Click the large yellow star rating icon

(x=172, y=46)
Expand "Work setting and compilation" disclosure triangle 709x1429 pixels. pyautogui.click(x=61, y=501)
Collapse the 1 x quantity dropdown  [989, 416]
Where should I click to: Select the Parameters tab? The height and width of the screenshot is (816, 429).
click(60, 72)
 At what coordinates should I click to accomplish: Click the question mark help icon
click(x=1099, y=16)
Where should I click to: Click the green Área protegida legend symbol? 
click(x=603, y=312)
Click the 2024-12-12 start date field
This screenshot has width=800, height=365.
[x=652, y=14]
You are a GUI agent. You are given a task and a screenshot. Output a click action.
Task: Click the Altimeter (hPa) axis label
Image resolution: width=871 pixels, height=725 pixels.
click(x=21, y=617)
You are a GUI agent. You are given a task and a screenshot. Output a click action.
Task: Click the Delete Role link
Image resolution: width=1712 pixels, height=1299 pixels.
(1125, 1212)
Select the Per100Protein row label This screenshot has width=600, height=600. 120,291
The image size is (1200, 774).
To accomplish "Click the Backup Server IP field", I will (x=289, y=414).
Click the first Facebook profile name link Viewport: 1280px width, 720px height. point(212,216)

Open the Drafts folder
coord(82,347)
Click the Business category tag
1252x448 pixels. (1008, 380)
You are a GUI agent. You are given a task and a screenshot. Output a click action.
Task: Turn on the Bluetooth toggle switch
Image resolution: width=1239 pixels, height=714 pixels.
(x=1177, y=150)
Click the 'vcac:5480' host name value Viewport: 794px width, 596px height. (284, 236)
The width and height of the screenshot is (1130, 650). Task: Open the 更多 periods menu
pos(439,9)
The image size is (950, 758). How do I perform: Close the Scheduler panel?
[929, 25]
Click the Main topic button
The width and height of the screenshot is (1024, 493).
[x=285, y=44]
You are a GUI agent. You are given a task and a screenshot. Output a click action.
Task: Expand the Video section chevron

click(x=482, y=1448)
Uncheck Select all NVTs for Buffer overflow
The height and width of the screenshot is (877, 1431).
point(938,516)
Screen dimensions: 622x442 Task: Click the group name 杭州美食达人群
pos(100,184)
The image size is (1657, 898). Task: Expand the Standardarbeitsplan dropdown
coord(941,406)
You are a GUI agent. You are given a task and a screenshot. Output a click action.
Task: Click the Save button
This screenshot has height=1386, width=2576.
# # # #
- **DESCRIPTION OF THE TASK**
Restate each entry word for word.

- **ANSWER BOX**
Click the large yellow star rating icon

(x=172, y=46)
Expand "Work setting and compilation" disclosure triangle 709x1429 pixels. pyautogui.click(x=61, y=501)
Collapse the 1 x quantity dropdown  [989, 416]
Where should I click to: Select the Parameters tab? The height and width of the screenshot is (816, 429).
click(60, 72)
 At what coordinates should I click to accomplish: Click the question mark help icon
click(x=1099, y=16)
Where should I click to: Click the green Área protegida legend symbol? 
click(x=603, y=312)
Click the 2024-12-12 start date field
This screenshot has width=800, height=365.
[x=652, y=14]
You are a GUI agent. You are given a task and a screenshot. Output a click action.
Task: Click the Altimeter (hPa) axis label
Image resolution: width=871 pixels, height=725 pixels.
click(x=21, y=617)
You are a GUI agent. You are given a task and a screenshot. Output a click action.
Task: Click the Delete Role link
Image resolution: width=1712 pixels, height=1299 pixels.
(1125, 1212)
Select the Per100Protein row label This screenshot has width=600, height=600. 120,291
The image size is (1200, 774).
To accomplish "Click the Backup Server IP field", I will (x=289, y=414).
Click the first Facebook profile name link Viewport: 1280px width, 720px height. point(212,216)

Open the Drafts folder
coord(82,347)
Click the Business category tag
1252x448 pixels. (1008, 380)
You are a GUI agent. You are given a task and a screenshot. Output a click action.
Task: Turn on the Bluetooth toggle switch
Image resolution: width=1239 pixels, height=714 pixels.
(x=1177, y=150)
Click the 'vcac:5480' host name value Viewport: 794px width, 596px height. (284, 236)
The width and height of the screenshot is (1130, 650). Task: Open the 更多 periods menu
pos(439,9)
The image size is (950, 758). How do I perform: Close the Scheduler panel?
[929, 25]
Click the Main topic button
The width and height of the screenshot is (1024, 493).
[x=285, y=44]
You are a GUI agent. You are given a task and a screenshot. Output a click action.
Task: Expand the Video section chevron

click(x=482, y=1448)
Uncheck Select all NVTs for Buffer overflow
The height and width of the screenshot is (877, 1431).
point(938,516)
Screen dimensions: 622x442 Task: Click the group name 杭州美食达人群
pos(100,184)
The image size is (1657, 898). Task: Expand the Standardarbeitsplan dropdown
coord(941,406)
You are a GUI agent. You are given a task and a screenshot. Output a click action.
Task: Click the Save button
This screenshot has height=1386, width=2576.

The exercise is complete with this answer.